◆ PROBLEM
Which lines hold the string "legend"? Copy each of them from the material below.

◆ SUPPLIED MATERIAL
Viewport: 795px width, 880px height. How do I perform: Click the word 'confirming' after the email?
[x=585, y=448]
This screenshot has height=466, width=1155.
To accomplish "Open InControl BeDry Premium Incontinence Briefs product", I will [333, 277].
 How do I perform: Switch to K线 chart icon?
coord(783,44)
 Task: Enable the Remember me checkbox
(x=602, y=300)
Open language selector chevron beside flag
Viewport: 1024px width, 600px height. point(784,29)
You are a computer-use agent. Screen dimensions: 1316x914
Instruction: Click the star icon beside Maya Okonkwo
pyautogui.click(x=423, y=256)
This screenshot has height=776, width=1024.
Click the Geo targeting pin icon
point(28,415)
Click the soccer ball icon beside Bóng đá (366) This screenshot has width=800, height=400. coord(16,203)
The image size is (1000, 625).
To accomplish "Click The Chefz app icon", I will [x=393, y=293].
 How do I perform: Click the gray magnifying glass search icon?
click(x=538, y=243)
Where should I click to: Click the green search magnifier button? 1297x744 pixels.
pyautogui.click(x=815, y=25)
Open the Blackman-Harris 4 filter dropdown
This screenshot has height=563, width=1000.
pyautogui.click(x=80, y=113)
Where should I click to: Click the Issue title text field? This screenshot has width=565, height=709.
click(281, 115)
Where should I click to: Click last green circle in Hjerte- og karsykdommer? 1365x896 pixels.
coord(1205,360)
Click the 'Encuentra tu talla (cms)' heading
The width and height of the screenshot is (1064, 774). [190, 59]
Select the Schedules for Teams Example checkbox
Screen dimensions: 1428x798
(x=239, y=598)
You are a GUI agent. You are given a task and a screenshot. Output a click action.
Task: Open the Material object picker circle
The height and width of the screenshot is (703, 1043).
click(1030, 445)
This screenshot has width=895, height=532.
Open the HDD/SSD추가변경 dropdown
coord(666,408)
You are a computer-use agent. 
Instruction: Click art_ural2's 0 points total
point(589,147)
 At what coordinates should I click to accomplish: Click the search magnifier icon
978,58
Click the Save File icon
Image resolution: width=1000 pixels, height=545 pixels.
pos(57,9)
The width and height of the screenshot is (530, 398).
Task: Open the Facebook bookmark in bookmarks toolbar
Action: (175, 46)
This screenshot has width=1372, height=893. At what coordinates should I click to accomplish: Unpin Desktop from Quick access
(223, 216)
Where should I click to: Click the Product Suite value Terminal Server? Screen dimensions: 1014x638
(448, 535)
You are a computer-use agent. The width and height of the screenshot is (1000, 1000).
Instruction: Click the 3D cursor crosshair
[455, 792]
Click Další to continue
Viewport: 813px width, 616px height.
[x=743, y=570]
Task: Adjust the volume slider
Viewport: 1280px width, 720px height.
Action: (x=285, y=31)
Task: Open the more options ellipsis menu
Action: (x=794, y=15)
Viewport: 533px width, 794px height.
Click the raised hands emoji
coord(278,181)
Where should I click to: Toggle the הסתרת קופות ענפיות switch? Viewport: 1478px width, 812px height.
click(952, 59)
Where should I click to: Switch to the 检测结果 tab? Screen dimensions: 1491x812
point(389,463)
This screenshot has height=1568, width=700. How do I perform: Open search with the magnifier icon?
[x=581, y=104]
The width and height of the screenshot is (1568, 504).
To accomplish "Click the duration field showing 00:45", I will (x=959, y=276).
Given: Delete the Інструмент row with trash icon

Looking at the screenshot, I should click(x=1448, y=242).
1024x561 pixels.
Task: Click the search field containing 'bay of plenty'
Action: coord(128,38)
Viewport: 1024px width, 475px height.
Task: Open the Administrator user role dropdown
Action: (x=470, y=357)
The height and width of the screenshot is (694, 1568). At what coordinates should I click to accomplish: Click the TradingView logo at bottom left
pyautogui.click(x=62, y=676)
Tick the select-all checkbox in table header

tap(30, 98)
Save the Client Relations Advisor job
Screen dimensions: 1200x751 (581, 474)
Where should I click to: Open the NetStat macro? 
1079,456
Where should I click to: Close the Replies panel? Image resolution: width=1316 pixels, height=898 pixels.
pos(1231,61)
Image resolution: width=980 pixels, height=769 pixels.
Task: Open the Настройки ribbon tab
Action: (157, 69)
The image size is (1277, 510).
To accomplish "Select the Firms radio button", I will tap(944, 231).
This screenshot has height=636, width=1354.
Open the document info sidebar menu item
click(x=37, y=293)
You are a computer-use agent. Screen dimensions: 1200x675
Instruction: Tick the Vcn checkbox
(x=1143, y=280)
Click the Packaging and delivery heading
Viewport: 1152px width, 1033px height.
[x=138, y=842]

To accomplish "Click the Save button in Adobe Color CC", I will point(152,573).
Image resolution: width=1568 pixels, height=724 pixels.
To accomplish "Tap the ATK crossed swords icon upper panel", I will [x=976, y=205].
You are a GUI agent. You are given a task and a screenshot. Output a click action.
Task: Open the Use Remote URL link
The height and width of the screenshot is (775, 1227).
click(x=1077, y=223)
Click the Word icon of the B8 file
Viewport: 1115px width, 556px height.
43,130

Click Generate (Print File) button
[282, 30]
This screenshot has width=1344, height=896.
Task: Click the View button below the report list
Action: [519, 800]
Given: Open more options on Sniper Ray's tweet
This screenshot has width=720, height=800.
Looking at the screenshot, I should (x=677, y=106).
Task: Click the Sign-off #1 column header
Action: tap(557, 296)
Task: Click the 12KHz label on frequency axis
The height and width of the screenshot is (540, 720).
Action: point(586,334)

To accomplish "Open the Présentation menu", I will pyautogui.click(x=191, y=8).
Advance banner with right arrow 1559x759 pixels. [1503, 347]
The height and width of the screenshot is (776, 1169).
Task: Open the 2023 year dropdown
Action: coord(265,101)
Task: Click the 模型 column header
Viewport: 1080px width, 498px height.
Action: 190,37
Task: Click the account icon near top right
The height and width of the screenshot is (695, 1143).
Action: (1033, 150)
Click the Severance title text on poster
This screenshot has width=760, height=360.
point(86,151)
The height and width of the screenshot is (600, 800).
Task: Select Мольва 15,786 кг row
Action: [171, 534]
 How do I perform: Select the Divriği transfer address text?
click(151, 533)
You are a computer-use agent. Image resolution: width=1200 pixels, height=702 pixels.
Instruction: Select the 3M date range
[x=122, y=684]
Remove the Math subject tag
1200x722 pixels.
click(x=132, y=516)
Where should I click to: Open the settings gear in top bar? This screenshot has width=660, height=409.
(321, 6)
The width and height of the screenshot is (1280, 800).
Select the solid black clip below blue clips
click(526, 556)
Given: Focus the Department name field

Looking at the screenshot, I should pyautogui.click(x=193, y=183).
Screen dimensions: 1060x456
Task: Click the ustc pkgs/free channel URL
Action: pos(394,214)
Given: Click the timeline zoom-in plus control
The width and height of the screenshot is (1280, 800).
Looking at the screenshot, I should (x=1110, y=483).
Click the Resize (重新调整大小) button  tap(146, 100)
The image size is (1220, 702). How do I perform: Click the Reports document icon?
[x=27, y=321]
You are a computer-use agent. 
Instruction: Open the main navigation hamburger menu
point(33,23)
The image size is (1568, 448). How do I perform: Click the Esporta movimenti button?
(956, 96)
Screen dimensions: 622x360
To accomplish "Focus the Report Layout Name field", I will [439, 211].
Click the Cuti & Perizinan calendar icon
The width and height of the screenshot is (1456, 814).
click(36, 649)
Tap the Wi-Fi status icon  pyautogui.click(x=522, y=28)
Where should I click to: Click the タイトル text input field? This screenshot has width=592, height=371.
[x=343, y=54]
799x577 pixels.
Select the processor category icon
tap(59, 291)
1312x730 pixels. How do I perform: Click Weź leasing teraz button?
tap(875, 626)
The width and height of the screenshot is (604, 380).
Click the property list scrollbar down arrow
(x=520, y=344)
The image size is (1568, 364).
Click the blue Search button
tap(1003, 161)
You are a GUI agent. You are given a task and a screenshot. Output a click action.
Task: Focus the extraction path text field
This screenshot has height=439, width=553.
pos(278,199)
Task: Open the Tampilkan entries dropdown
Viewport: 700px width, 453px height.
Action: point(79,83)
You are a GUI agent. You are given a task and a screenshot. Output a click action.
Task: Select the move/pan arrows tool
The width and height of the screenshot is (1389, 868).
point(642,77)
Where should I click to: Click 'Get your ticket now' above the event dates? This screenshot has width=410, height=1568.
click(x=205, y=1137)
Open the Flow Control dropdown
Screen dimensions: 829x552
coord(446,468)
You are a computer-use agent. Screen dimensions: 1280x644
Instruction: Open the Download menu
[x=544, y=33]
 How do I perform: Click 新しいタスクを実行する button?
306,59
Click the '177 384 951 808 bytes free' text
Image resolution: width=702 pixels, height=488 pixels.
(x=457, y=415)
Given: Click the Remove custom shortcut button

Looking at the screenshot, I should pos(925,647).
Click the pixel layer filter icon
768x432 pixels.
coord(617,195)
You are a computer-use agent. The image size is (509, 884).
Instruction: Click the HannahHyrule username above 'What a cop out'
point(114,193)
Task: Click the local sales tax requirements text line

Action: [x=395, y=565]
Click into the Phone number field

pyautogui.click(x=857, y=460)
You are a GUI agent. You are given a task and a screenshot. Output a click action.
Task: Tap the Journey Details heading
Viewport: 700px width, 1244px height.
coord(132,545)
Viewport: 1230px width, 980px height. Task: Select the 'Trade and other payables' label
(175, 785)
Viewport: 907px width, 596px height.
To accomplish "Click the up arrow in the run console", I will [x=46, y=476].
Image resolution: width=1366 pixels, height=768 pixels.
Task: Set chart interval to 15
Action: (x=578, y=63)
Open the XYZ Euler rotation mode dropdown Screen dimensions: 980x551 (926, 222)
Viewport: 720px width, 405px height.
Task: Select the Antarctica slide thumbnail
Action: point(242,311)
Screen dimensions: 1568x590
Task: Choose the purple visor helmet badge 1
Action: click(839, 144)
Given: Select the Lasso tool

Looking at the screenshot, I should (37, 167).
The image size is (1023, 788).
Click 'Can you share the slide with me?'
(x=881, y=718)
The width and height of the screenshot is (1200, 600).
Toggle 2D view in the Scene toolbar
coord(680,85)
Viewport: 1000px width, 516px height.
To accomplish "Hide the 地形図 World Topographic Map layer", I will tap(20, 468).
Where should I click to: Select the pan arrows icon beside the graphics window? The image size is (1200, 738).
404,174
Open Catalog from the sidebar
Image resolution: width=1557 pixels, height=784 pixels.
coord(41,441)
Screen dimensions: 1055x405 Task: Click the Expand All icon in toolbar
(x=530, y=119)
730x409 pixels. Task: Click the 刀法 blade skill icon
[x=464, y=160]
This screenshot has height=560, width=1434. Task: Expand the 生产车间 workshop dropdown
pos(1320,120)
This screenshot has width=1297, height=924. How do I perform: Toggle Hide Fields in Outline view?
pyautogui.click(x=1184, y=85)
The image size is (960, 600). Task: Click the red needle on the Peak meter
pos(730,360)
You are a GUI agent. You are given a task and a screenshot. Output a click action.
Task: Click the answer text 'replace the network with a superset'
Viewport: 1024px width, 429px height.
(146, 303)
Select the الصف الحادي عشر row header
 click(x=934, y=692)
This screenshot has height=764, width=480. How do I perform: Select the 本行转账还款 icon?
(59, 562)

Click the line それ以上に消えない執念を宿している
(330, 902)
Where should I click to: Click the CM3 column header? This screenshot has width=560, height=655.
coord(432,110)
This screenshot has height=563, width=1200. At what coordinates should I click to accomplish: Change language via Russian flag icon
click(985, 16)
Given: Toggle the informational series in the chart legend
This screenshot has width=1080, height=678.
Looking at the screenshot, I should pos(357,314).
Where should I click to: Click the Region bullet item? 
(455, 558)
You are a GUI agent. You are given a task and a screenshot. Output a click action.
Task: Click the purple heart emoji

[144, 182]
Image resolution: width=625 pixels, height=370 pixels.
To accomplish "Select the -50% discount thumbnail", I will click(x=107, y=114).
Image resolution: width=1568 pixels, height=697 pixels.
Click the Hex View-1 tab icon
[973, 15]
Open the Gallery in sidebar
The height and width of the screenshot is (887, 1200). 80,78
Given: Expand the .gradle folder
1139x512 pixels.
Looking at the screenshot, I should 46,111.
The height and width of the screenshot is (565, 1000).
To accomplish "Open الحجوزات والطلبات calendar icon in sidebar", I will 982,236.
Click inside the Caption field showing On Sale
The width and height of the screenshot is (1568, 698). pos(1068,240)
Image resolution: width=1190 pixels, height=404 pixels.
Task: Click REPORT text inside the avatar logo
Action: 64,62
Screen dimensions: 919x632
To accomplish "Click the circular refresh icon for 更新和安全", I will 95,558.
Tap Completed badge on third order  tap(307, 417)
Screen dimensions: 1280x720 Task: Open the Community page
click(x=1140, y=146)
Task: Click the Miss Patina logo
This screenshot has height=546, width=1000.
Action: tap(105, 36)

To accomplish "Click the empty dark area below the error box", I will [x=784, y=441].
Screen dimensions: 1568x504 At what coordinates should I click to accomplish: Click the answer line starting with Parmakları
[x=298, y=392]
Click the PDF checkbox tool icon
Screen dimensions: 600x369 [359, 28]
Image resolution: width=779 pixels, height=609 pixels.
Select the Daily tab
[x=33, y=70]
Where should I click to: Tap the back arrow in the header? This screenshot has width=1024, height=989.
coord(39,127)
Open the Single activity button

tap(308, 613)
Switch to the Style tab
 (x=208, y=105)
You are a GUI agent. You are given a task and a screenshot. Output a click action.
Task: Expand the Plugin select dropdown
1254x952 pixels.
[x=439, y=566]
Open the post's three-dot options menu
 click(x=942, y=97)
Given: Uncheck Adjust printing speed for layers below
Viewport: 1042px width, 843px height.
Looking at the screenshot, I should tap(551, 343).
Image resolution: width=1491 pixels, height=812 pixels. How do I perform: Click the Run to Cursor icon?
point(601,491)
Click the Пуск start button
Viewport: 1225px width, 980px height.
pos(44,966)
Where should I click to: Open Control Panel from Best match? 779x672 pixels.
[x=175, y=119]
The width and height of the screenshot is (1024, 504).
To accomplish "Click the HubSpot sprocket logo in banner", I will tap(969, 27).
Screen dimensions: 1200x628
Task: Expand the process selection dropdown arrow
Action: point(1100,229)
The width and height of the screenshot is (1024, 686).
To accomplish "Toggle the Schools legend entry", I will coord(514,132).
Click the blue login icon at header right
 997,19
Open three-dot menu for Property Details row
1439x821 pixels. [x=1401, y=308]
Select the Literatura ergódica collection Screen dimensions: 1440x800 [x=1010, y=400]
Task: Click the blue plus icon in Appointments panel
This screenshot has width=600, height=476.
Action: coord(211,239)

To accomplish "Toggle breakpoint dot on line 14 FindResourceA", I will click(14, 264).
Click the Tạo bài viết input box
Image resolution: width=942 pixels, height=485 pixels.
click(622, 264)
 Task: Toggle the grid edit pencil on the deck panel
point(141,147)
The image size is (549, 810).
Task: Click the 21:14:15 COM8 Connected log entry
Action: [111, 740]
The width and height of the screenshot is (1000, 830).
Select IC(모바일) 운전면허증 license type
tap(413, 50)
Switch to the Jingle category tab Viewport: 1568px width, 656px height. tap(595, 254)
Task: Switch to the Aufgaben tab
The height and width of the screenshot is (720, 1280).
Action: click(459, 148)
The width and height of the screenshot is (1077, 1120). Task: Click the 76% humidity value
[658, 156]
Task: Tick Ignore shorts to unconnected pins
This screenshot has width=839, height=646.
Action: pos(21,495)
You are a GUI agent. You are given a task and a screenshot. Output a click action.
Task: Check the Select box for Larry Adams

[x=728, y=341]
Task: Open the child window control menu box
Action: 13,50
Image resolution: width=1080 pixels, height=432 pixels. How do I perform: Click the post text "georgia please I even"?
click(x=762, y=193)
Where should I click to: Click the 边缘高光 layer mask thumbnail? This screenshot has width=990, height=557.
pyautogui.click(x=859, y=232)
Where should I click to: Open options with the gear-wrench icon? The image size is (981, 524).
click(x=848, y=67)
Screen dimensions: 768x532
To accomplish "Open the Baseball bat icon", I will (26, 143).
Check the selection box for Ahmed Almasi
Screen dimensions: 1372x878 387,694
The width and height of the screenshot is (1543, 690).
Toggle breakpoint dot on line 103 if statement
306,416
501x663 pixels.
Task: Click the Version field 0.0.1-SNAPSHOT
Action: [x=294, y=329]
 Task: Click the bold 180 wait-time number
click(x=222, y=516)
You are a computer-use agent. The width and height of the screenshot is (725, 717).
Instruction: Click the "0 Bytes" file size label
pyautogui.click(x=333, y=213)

◆ RESPONSE BOX
Given: Toggle the informational series in the chart legend
To accomplish "Toggle the Schools legend entry", I will coord(514,132).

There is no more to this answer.